▸ **Task description**: Without changing a single character, copy every record below.

-*-*-

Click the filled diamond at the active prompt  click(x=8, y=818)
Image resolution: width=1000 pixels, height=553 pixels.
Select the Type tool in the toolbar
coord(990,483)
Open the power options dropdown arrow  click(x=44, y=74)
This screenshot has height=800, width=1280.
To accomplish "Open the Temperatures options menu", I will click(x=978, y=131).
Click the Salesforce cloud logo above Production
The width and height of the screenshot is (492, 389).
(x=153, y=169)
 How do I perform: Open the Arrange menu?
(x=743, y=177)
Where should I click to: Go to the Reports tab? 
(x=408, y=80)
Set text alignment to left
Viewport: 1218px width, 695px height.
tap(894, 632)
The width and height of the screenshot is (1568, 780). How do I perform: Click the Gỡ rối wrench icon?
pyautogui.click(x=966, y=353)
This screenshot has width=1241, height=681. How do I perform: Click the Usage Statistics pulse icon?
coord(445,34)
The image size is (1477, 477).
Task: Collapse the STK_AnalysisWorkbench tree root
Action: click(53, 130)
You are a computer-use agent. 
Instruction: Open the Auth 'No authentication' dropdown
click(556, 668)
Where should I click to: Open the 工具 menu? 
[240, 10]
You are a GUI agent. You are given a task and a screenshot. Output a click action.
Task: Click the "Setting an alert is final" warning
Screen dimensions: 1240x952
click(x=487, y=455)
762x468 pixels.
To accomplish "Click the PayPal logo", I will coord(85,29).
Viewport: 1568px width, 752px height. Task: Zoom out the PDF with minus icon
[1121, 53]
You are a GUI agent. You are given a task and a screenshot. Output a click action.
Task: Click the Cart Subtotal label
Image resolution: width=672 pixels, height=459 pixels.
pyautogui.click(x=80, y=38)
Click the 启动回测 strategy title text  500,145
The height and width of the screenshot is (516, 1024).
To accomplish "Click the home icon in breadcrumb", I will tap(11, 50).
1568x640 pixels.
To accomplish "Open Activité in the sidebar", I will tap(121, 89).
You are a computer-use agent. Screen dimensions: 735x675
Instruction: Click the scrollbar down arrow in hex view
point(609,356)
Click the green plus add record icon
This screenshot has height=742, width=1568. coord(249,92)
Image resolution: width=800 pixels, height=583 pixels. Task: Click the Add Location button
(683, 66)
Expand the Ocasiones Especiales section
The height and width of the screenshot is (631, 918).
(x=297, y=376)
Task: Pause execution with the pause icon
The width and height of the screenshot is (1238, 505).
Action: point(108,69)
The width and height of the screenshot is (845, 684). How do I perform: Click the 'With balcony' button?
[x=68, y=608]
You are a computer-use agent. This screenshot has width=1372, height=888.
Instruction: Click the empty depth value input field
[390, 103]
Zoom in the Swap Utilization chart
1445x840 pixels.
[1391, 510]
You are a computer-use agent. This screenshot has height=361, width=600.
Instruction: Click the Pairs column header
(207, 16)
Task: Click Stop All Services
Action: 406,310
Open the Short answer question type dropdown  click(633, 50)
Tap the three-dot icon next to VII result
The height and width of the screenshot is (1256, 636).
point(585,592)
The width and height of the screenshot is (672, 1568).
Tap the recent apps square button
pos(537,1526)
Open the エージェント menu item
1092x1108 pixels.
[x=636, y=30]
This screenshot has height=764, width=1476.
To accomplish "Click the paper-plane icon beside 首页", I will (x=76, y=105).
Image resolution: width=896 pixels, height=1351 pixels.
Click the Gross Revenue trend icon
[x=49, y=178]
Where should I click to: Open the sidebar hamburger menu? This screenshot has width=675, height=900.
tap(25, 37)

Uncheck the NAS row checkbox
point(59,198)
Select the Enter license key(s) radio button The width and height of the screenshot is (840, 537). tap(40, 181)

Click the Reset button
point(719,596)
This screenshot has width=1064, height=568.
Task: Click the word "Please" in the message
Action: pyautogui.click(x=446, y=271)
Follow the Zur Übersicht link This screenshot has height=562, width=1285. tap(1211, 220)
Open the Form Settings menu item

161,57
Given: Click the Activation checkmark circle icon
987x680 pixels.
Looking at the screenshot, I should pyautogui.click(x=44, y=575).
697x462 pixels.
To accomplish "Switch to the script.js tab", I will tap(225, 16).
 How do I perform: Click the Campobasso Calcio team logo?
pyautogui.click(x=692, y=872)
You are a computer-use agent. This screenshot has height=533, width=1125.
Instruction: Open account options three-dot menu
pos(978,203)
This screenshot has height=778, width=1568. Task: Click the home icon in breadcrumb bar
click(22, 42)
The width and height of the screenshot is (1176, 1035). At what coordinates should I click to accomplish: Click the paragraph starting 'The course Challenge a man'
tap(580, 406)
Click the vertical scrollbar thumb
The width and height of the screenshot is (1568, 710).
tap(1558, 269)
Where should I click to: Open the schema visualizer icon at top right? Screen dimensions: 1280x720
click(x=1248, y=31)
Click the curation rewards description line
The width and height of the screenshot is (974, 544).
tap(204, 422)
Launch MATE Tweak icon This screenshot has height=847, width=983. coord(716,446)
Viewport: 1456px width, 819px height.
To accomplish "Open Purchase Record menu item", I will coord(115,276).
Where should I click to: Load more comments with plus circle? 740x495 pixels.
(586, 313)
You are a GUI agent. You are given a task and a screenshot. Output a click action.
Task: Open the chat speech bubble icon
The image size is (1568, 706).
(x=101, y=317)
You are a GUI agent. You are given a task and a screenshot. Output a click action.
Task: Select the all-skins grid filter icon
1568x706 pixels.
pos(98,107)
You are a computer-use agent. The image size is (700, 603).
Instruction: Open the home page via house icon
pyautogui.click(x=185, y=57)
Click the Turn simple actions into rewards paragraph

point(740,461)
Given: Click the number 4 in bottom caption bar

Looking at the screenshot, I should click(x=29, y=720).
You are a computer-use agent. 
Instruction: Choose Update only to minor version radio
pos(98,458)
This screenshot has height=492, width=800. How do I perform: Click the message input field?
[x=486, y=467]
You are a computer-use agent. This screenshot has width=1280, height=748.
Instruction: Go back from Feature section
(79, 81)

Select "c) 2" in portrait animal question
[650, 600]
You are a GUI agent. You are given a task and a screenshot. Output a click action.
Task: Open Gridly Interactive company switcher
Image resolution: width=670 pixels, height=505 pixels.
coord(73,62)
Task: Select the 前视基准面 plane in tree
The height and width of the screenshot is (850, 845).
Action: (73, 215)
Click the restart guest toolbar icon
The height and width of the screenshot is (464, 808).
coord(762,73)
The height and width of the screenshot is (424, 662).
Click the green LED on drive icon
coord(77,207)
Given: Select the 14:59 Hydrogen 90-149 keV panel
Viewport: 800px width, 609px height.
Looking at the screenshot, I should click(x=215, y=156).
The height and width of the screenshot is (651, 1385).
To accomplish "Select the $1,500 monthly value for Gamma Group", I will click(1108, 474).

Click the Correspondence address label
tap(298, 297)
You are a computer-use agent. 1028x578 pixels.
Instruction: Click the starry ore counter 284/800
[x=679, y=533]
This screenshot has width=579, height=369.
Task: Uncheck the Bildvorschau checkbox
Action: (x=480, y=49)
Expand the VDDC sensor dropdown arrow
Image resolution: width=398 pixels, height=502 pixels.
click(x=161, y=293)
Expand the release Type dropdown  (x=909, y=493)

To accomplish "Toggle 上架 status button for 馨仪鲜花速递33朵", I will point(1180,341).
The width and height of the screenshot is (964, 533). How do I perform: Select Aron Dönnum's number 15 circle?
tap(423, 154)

-*-*-

▸ **Response to this task**:
Click the filled diamond at the active prompt  click(x=8, y=818)
Image resolution: width=1000 pixels, height=553 pixels.
Select the Type tool in the toolbar
coord(990,483)
Open the power options dropdown arrow  click(x=44, y=74)
This screenshot has height=800, width=1280.
To accomplish "Open the Temperatures options menu", I will click(x=978, y=131).
Click the Salesforce cloud logo above Production
The width and height of the screenshot is (492, 389).
(x=153, y=169)
 How do I perform: Open the Arrange menu?
(x=743, y=177)
Where should I click to: Go to the Reports tab? 
(x=408, y=80)
Set text alignment to left
Viewport: 1218px width, 695px height.
tap(894, 632)
The width and height of the screenshot is (1568, 780). How do I perform: Click the Gỡ rối wrench icon?
pyautogui.click(x=966, y=353)
This screenshot has width=1241, height=681. How do I perform: Click the Usage Statistics pulse icon?
coord(445,34)
The image size is (1477, 477).
Task: Collapse the STK_AnalysisWorkbench tree root
Action: click(53, 130)
You are a computer-use agent. 
Instruction: Open the Auth 'No authentication' dropdown
click(556, 668)
Where should I click to: Open the 工具 menu? 
[240, 10]
You are a GUI agent. You are given a task and a screenshot. Output a click action.
Task: Click the "Setting an alert is final" warning
Screen dimensions: 1240x952
click(x=487, y=455)
762x468 pixels.
To accomplish "Click the PayPal logo", I will coord(85,29).
Viewport: 1568px width, 752px height. Task: Zoom out the PDF with minus icon
[1121, 53]
You are a GUI agent. You are given a task and a screenshot. Output a click action.
Task: Click the Cart Subtotal label
Image resolution: width=672 pixels, height=459 pixels.
pyautogui.click(x=80, y=38)
Click the 启动回测 strategy title text  500,145
The height and width of the screenshot is (516, 1024).
To accomplish "Click the home icon in breadcrumb", I will tap(11, 50).
1568x640 pixels.
To accomplish "Open Activité in the sidebar", I will tap(121, 89).
You are a computer-use agent. Screen dimensions: 735x675
Instruction: Click the scrollbar down arrow in hex view
point(609,356)
Click the green plus add record icon
This screenshot has height=742, width=1568. coord(249,92)
Image resolution: width=800 pixels, height=583 pixels. Task: Click the Add Location button
(683, 66)
Expand the Ocasiones Especiales section
The height and width of the screenshot is (631, 918).
(x=297, y=376)
Task: Pause execution with the pause icon
The width and height of the screenshot is (1238, 505).
Action: point(108,69)
The width and height of the screenshot is (845, 684). How do I perform: Click the 'With balcony' button?
[x=68, y=608]
You are a computer-use agent. This screenshot has width=1372, height=888.
Instruction: Click the empty depth value input field
[390, 103]
Zoom in the Swap Utilization chart
1445x840 pixels.
[1391, 510]
You are a computer-use agent. This screenshot has height=361, width=600.
Instruction: Click the Pairs column header
(207, 16)
Task: Click Stop All Services
Action: 406,310
Open the Short answer question type dropdown  click(633, 50)
Tap the three-dot icon next to VII result
The height and width of the screenshot is (1256, 636).
point(585,592)
The width and height of the screenshot is (672, 1568).
Tap the recent apps square button
pos(537,1526)
Open the エージェント menu item
1092x1108 pixels.
[x=636, y=30]
This screenshot has height=764, width=1476.
To accomplish "Click the paper-plane icon beside 首页", I will (x=76, y=105).
Image resolution: width=896 pixels, height=1351 pixels.
Click the Gross Revenue trend icon
[x=49, y=178]
Where should I click to: Open the sidebar hamburger menu? This screenshot has width=675, height=900.
tap(25, 37)

Uncheck the NAS row checkbox
point(59,198)
Select the Enter license key(s) radio button The width and height of the screenshot is (840, 537). tap(40, 181)

Click the Reset button
point(719,596)
This screenshot has width=1064, height=568.
Task: Click the word "Please" in the message
Action: pyautogui.click(x=446, y=271)
Follow the Zur Übersicht link This screenshot has height=562, width=1285. tap(1211, 220)
Open the Form Settings menu item

161,57
Given: Click the Activation checkmark circle icon
987x680 pixels.
Looking at the screenshot, I should pyautogui.click(x=44, y=575).
697x462 pixels.
To accomplish "Switch to the script.js tab", I will tap(225, 16).
 How do I perform: Click the Campobasso Calcio team logo?
pyautogui.click(x=692, y=872)
You are a computer-use agent. This screenshot has height=533, width=1125.
Instruction: Open account options three-dot menu
pos(978,203)
This screenshot has height=778, width=1568. Task: Click the home icon in breadcrumb bar
click(22, 42)
The width and height of the screenshot is (1176, 1035). At what coordinates should I click to accomplish: Click the paragraph starting 'The course Challenge a man'
tap(580, 406)
Click the vertical scrollbar thumb
The width and height of the screenshot is (1568, 710).
tap(1558, 269)
Where should I click to: Open the schema visualizer icon at top right? Screen dimensions: 1280x720
click(x=1248, y=31)
Click the curation rewards description line
The width and height of the screenshot is (974, 544).
tap(204, 422)
Launch MATE Tweak icon This screenshot has height=847, width=983. coord(716,446)
Viewport: 1456px width, 819px height.
To accomplish "Open Purchase Record menu item", I will coord(115,276).
Where should I click to: Load more comments with plus circle? 740x495 pixels.
(586, 313)
You are a GUI agent. You are given a task and a screenshot. Output a click action.
Task: Open the chat speech bubble icon
The image size is (1568, 706).
(x=101, y=317)
You are a GUI agent. You are given a task and a screenshot. Output a click action.
Task: Select the all-skins grid filter icon
1568x706 pixels.
pos(98,107)
You are a computer-use agent. The image size is (700, 603).
Instruction: Open the home page via house icon
pyautogui.click(x=185, y=57)
Click the Turn simple actions into rewards paragraph

point(740,461)
Given: Click the number 4 in bottom caption bar

Looking at the screenshot, I should click(x=29, y=720).
You are a computer-use agent. 
Instruction: Choose Update only to minor version radio
pos(98,458)
This screenshot has height=492, width=800. How do I perform: Click the message input field?
[x=486, y=467]
You are a computer-use agent. This screenshot has width=1280, height=748.
Instruction: Go back from Feature section
(79, 81)

Select "c) 2" in portrait animal question
[650, 600]
You are a GUI agent. You are given a task and a screenshot. Output a click action.
Task: Open Gridly Interactive company switcher
Image resolution: width=670 pixels, height=505 pixels.
coord(73,62)
Task: Select the 前视基准面 plane in tree
The height and width of the screenshot is (850, 845).
Action: (73, 215)
Click the restart guest toolbar icon
The height and width of the screenshot is (464, 808).
coord(762,73)
The height and width of the screenshot is (424, 662).
Click the green LED on drive icon
coord(77,207)
Given: Select the 14:59 Hydrogen 90-149 keV panel
Viewport: 800px width, 609px height.
Looking at the screenshot, I should click(x=215, y=156).
The height and width of the screenshot is (651, 1385).
To accomplish "Select the $1,500 monthly value for Gamma Group", I will click(1108, 474).

Click the Correspondence address label
tap(298, 297)
You are a computer-use agent. 1028x578 pixels.
Instruction: Click the starry ore counter 284/800
[x=679, y=533]
This screenshot has width=579, height=369.
Task: Uncheck the Bildvorschau checkbox
Action: (x=480, y=49)
Expand the VDDC sensor dropdown arrow
Image resolution: width=398 pixels, height=502 pixels.
click(x=161, y=293)
Expand the release Type dropdown  (x=909, y=493)

To accomplish "Toggle 上架 status button for 馨仪鲜花速递33朵", I will point(1180,341).
The width and height of the screenshot is (964, 533). How do I perform: Select Aron Dönnum's number 15 circle?
tap(423, 154)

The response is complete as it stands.